Caffeine may improve recovery via enhanced glycogen resynthesis. Research has shown that ingesting 8 mg/kg of caffeine with 4 grams/kg carbohydrates results in 66% greater glycogen accumulation after four hours of recovery, as opposed to 4 grams/kg carbohydrates without caffeine.
In addition to improving glycogen resynthesis, caffeine can also be beneficial for metabolic health. A cross-sectional study showed that caffeine is associated with lower fasting blood sugar and HbA1c values and higher levels of the hormone adiponectin. Adiponectin is an anti-diabetic hormone that modulates metabolic processes, including glucose regulation, the body’s response to insulin, and fatty acid oxidation.
Effective recovery is critical for athletes facing back-to-back events, as well as recreational athletes trying to bounce back from a tough workout and minimize soreness and fatigue. Nutrition is a lynchpin of an effective recovery strategy as it can offer building blocks for tissue repair, replenish energy and fluid losses, and serve as signaling molecules for genetic pathways associated with recovery. Carbohydrate-rich recovery nutrition may impact blood glucose levels in its effort to replenish glycogen stores, but it is important not to overshoot and generate excessive glucose spikes, as high glucose levels can generate excess oxidative stress, which can promote fatigue.

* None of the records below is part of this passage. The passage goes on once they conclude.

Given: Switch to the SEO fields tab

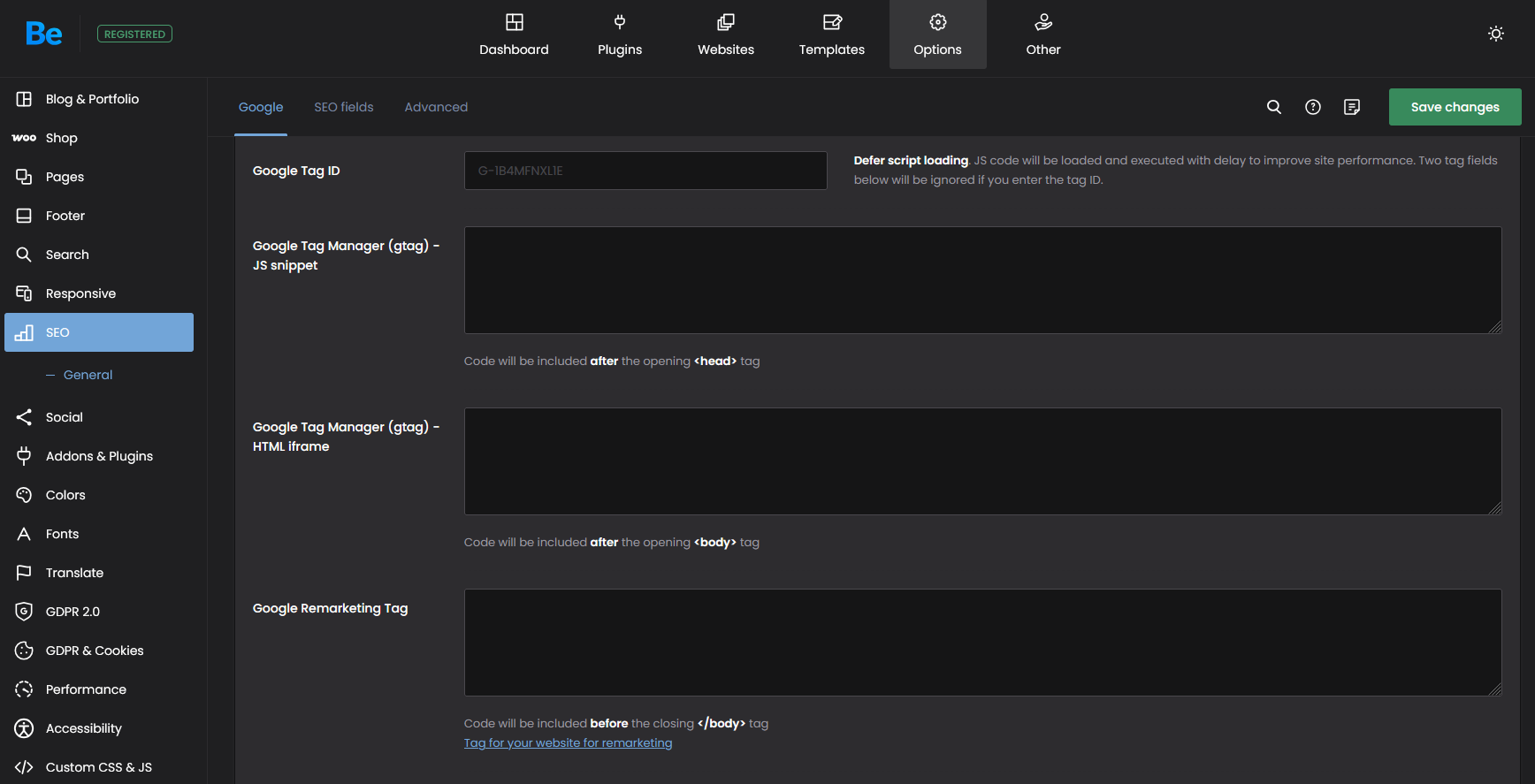Looking at the screenshot, I should (343, 107).
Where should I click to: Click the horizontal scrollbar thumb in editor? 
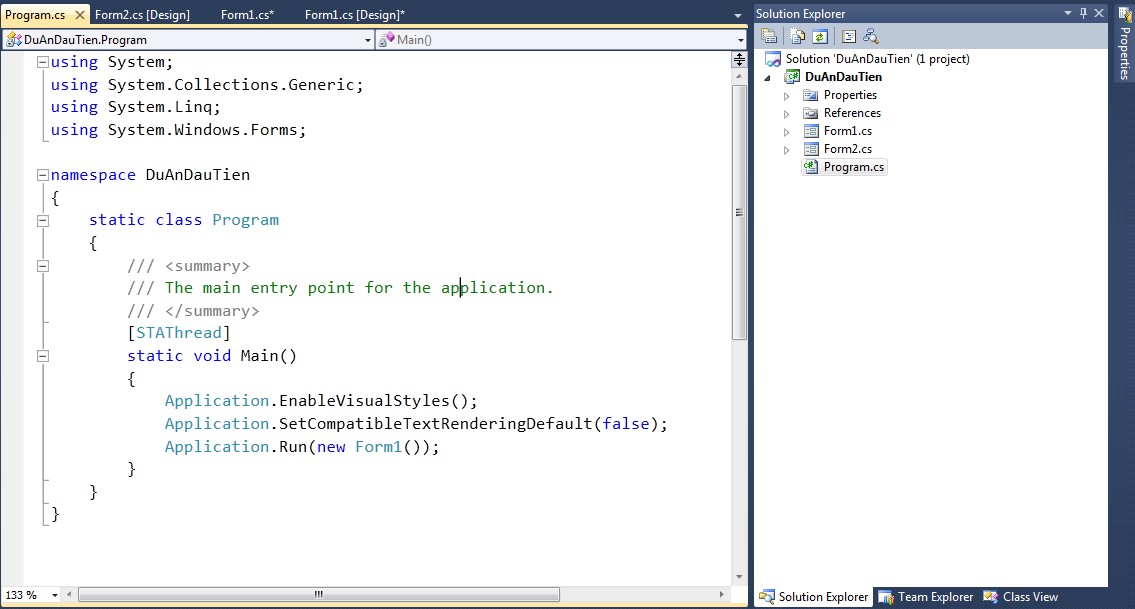tap(318, 594)
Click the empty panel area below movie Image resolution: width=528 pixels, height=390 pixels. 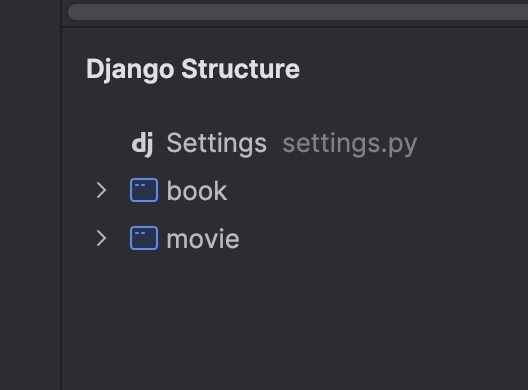(295, 322)
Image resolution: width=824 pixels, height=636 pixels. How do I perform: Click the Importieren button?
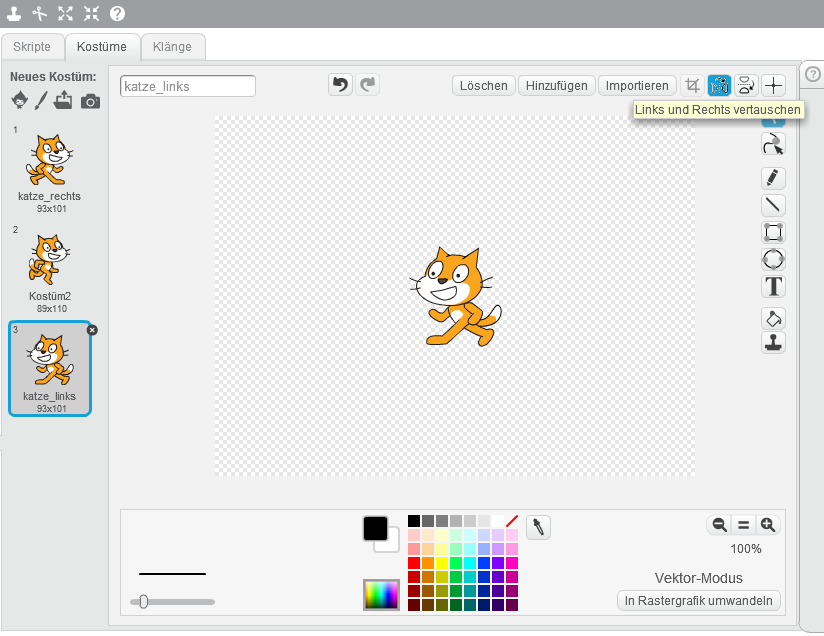point(637,86)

Continuous glucose monitoring can offer an objective peek into how recovery strategies are affecting the body in many ways:
- In the case of refueling energy stores via carbohydrates, CGM can let us know whether we are overshooting our carbohydrate needs and generating an excessive spike that could be detrimental to our recovery goals. For the elite athlete who needs to get carbs in quickly before their next event, they may see a higher than normal glucose elevation but not want to see it skyrocket. For the recreational athlete who is at less risk for depleting glycogen and for whom it is less necessary to replenish rapidly, CGM can help these individuals stay on track for keeping their glucose line stable and healthy before and after workouts.
- CGM can tell us how protein intake alone, versus protein intake with carbohydrates, differentially affects our glucose levels. We need protein to build and repair muscle tissue and simultaneously use protein to buffer excessive glucose spikes from carbohydrate intake via the impact of protein on insulin secretion.
- Given the relationship between dehydration and elevated blood glucose, CGM can offer a window into hydration status and the need for more fluids.
- CGM can give us a long-term picture of our free radical and antioxidant balance. We know that high blood sugar spikes generate oxidative stress that can be counterproductive to recovery (and we want to avoid these), and we also know that our body’s antioxidant capacity is associated with better metabolic health. With this, we can use our CGM data to reinforce the long-term need to consume a large quantity of antioxidant-rich foods, reduce oxidative stress via antioxidants, and enhance glycogen resynthesis via supplements.
In this way, you can use your CGM to your advantage and make the recovery process as healthy, least damaging, and most productive as possible.